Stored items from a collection

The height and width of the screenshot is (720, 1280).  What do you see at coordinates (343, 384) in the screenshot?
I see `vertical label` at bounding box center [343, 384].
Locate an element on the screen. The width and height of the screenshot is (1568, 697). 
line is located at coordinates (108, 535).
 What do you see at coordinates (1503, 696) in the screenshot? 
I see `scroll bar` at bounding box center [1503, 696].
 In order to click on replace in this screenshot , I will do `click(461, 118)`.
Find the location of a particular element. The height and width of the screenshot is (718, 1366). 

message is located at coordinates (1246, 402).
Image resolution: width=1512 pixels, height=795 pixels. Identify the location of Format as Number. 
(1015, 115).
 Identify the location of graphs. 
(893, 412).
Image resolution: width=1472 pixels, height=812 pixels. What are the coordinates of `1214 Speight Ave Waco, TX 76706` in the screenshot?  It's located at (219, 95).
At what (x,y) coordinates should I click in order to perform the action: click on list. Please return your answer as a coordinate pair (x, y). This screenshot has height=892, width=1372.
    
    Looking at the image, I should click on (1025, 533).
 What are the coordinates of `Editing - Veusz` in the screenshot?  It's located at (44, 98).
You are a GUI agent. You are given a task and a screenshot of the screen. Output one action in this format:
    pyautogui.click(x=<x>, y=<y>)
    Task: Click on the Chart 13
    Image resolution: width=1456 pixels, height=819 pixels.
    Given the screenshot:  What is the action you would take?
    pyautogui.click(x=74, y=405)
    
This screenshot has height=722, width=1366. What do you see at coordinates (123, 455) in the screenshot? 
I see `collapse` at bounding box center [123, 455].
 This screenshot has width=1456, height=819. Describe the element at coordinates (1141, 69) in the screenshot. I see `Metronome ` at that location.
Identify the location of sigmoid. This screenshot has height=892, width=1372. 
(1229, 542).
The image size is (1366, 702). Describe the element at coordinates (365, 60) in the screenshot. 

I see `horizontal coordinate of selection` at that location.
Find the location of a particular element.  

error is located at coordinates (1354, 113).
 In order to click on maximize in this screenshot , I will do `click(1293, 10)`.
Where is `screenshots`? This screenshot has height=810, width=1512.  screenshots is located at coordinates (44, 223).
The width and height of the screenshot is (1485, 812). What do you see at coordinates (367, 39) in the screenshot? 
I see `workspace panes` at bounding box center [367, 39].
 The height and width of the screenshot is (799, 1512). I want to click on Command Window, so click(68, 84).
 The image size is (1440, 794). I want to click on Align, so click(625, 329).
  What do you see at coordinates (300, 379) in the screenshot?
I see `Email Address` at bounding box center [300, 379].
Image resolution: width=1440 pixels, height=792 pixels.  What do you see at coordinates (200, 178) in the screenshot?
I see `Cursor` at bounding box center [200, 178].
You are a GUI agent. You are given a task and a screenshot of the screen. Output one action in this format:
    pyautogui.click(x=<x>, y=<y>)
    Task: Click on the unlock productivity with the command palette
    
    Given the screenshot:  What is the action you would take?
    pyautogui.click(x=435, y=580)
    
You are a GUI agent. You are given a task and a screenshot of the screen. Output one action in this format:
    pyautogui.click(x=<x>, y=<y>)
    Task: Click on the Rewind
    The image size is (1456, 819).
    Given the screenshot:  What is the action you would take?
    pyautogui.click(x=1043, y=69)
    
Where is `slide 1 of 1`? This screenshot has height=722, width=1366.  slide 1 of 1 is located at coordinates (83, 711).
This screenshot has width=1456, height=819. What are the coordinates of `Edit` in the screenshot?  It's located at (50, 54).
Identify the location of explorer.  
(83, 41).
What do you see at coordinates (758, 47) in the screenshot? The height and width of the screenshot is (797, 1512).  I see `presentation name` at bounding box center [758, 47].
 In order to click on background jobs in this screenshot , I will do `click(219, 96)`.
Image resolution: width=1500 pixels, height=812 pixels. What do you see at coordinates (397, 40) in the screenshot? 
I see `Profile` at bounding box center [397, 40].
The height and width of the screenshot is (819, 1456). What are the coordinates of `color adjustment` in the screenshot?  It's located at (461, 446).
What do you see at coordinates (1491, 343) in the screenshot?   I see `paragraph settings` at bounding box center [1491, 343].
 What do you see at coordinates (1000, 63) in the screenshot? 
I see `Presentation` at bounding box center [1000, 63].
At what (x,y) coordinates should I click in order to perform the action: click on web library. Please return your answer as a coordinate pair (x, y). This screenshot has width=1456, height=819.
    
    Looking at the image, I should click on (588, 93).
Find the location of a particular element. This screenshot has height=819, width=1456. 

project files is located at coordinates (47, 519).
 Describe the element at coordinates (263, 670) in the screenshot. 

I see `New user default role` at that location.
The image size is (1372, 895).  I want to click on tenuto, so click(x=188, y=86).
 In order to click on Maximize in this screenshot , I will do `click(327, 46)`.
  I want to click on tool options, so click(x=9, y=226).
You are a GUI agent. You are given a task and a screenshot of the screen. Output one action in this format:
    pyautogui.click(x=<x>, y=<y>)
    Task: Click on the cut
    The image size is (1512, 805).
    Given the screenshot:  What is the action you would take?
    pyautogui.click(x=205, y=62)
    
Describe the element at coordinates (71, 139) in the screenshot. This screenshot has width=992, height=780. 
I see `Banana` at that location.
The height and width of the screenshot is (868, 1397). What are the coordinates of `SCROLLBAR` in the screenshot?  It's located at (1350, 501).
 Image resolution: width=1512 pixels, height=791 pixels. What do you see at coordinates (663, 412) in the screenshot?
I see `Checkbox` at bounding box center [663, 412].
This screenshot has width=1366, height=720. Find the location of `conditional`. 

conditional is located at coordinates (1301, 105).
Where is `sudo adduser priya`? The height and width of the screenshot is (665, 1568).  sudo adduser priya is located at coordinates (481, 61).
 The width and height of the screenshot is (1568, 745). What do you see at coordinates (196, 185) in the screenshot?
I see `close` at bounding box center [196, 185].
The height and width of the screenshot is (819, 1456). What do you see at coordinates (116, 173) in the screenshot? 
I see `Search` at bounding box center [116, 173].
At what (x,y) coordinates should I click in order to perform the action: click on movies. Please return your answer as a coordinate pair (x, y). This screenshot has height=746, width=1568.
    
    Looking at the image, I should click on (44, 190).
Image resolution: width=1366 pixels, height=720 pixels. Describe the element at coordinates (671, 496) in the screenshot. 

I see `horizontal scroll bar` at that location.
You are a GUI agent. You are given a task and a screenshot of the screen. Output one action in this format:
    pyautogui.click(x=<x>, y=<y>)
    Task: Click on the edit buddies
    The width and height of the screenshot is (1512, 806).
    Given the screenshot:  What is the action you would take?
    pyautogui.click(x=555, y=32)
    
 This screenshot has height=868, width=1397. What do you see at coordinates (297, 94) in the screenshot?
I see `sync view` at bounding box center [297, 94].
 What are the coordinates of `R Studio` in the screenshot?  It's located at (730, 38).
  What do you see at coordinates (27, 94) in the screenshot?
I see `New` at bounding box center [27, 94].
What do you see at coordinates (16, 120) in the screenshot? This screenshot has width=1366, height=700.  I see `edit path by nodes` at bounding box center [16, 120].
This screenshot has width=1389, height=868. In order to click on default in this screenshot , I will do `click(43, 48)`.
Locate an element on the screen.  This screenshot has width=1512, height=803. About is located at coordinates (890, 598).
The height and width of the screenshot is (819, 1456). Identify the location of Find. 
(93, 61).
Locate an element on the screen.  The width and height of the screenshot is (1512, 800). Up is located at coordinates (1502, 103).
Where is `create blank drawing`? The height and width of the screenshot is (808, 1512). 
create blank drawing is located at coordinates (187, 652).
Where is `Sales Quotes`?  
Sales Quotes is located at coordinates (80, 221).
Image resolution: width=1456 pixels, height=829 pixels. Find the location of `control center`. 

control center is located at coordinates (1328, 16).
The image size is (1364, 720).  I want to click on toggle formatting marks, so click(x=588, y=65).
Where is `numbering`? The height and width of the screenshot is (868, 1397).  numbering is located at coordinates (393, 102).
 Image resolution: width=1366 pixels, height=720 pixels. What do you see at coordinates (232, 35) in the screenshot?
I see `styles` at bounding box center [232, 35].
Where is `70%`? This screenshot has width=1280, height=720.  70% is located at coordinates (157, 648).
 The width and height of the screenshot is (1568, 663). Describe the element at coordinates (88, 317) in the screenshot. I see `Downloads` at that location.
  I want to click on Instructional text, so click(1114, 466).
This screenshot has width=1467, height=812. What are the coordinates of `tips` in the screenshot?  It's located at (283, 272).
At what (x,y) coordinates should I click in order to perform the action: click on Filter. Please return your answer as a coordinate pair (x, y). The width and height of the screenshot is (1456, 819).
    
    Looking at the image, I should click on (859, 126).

Work instructions
Retype the lines of the listing above, starting at the line that contains "coordinates (83, 711)." and ending at the line that contains "This screenshot has width=1456, height=819. What", with both of those lines included.

Task response
Where is `slide 1 of 1`? This screenshot has height=722, width=1366.  slide 1 of 1 is located at coordinates (83, 711).
This screenshot has width=1456, height=819. What are the coordinates of `Edit` in the screenshot?  It's located at (50, 54).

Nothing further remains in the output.